**Data extracts:**
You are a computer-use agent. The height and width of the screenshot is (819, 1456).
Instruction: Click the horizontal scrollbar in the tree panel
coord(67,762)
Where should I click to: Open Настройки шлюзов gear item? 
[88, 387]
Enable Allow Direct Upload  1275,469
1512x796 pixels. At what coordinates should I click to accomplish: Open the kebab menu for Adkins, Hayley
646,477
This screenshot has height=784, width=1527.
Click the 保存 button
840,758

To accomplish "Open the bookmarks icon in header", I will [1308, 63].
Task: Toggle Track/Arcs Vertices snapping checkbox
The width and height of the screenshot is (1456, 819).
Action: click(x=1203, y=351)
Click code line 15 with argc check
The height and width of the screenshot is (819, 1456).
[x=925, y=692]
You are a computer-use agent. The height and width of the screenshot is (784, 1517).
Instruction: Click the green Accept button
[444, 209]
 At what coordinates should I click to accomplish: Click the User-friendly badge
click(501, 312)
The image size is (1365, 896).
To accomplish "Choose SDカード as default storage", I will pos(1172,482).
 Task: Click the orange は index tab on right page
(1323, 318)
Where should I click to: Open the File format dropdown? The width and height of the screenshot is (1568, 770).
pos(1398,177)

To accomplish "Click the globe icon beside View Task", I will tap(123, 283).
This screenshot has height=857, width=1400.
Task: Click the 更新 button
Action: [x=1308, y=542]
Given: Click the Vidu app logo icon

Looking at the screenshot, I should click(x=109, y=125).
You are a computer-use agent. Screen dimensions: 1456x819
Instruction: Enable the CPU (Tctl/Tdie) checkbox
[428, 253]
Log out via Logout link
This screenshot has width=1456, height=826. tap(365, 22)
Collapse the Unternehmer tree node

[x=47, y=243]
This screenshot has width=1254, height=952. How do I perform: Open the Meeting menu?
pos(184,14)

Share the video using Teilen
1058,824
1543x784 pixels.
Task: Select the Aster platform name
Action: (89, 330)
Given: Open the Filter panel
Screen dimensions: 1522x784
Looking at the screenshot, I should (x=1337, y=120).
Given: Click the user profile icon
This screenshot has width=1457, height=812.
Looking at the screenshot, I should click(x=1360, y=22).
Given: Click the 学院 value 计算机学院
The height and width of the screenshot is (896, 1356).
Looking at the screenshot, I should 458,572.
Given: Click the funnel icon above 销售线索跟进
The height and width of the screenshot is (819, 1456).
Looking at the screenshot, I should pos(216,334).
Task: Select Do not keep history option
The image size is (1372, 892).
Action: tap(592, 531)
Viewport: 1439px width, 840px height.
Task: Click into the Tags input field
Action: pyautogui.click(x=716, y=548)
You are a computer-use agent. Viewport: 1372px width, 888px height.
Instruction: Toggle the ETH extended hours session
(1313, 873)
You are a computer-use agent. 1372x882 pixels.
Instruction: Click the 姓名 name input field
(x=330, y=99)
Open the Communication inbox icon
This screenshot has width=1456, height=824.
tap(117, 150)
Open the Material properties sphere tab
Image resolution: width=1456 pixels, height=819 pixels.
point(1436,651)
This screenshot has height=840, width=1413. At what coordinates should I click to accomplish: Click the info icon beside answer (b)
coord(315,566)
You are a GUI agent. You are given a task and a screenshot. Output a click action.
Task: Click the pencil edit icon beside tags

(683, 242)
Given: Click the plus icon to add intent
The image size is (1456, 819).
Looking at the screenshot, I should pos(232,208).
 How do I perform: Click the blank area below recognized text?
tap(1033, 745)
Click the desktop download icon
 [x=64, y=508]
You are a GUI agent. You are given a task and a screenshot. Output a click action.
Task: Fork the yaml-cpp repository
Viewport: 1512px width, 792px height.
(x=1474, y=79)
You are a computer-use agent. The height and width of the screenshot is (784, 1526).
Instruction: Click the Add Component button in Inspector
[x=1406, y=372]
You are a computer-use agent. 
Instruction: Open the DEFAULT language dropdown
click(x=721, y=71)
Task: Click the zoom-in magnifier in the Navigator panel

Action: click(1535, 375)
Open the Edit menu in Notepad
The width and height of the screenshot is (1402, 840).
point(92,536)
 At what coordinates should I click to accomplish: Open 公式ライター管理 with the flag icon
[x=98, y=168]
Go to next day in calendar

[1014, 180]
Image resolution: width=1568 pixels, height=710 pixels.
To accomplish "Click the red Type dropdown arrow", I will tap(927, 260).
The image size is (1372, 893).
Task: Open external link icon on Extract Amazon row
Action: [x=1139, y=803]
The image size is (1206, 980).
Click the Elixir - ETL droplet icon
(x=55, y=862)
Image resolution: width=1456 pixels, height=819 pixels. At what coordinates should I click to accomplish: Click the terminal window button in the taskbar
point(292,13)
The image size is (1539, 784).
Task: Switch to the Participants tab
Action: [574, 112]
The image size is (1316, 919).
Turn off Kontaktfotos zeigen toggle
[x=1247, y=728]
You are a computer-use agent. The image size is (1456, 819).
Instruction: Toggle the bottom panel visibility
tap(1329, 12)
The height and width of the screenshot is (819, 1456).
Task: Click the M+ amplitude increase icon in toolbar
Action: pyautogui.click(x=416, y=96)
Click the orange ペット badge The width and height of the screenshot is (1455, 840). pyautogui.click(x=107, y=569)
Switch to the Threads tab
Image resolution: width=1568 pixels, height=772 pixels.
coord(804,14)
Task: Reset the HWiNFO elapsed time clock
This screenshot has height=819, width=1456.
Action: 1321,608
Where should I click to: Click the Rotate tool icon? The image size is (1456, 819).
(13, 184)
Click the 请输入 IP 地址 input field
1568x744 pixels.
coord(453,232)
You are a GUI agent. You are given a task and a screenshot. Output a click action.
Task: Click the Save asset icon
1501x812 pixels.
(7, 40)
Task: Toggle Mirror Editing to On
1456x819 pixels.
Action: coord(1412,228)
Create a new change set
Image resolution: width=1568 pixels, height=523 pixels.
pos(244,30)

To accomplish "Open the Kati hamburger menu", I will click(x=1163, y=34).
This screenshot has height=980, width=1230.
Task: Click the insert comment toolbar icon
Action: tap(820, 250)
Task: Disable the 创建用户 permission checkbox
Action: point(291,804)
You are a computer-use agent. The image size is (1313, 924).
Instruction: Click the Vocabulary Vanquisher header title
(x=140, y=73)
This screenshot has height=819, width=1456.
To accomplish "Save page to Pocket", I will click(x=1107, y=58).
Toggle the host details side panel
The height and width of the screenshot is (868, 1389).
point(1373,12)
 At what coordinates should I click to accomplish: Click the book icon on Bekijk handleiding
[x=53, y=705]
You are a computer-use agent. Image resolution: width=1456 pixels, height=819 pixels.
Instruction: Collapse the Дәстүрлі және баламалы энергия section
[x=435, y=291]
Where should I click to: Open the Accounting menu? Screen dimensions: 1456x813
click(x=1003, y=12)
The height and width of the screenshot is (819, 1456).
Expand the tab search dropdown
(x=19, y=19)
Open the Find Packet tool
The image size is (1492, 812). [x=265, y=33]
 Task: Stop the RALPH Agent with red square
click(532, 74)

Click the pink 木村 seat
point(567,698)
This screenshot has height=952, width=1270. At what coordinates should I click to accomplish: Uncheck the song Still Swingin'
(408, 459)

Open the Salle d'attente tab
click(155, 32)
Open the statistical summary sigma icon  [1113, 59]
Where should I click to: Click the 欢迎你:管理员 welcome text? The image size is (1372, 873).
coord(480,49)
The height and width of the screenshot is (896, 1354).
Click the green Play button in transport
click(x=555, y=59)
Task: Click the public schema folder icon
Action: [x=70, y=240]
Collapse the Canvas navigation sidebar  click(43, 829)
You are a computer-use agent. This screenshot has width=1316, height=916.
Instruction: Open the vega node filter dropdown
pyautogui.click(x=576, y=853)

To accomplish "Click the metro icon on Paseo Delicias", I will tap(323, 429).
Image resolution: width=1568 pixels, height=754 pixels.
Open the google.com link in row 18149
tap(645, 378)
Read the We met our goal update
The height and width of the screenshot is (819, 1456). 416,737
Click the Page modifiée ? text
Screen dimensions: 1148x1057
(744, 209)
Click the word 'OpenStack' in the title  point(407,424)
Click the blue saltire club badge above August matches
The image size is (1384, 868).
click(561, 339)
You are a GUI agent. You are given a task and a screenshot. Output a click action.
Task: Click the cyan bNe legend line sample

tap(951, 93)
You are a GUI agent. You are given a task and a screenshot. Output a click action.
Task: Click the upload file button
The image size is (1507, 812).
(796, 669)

**Your goal:** Your answer should consist of the lines above that hold the word "Save", copied exactly.

**Answer for this exercise:**
Task: Click the Save asset icon
To accomplish "Save page to Pocket", I will click(x=1107, y=58).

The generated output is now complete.